England and Spain Adventure, Day 3: London

On our first full day in England we traveled to Westminster tube stop to see the sights of central historic London. Our hotel was on the south side of the Thames, on the east side of London, so we always started the day by catching a bus to the nearest tube stop (Canada Water Station) and then taking underground trains from there. We had an Oyster card, which is a prepaid travel card that we just swiped as we got on the bus and tube.

Carissa and Wes loved the train and bus. This is us waiting for the underground train to come on Day 4. (Isn’t Carissa so cute, sitting on that big chair with her legs straight out?)

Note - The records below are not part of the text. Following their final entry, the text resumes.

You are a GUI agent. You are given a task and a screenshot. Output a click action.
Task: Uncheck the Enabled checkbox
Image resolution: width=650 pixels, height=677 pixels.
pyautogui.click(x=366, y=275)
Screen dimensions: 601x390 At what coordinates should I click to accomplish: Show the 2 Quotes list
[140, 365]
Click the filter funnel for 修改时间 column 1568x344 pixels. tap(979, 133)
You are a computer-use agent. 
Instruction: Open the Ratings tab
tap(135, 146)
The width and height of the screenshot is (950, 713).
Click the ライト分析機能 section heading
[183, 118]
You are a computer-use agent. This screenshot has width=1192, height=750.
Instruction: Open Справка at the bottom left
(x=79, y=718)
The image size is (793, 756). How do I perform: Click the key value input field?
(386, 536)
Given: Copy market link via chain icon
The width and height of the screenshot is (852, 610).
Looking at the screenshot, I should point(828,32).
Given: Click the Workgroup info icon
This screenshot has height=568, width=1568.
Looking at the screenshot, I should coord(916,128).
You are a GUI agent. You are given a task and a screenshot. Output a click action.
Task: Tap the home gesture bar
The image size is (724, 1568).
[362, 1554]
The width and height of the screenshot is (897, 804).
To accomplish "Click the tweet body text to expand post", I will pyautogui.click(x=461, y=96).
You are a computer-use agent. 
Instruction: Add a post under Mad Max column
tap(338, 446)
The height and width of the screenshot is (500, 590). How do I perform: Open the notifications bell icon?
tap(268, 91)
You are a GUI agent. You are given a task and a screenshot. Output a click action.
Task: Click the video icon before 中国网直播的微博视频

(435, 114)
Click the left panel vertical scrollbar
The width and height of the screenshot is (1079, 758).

Carissa became a resident expert on buses and started pointing out buses everywhere we went–and in London, there are a lot of buses!

We had lovely weather for our first day in London, and there were a lot of people out.

The London Eye, which was built about 10 years ago and skeptics thought would ruin the skyline and lose oodles of money.

Big Ben and Parliament.

Westminster Abbey.

The London streets and famous phone booths.

St. James Park, where we paused to let the kids run around and chase the pigeons.

We spent an hour or so at the Churchill War Rooms Museum, which is an underground bunker used by Churchill and military/political officials during WWII.

We passed some guards and horse guards.

No. 10 Downing Street, where the Prime Minister lives.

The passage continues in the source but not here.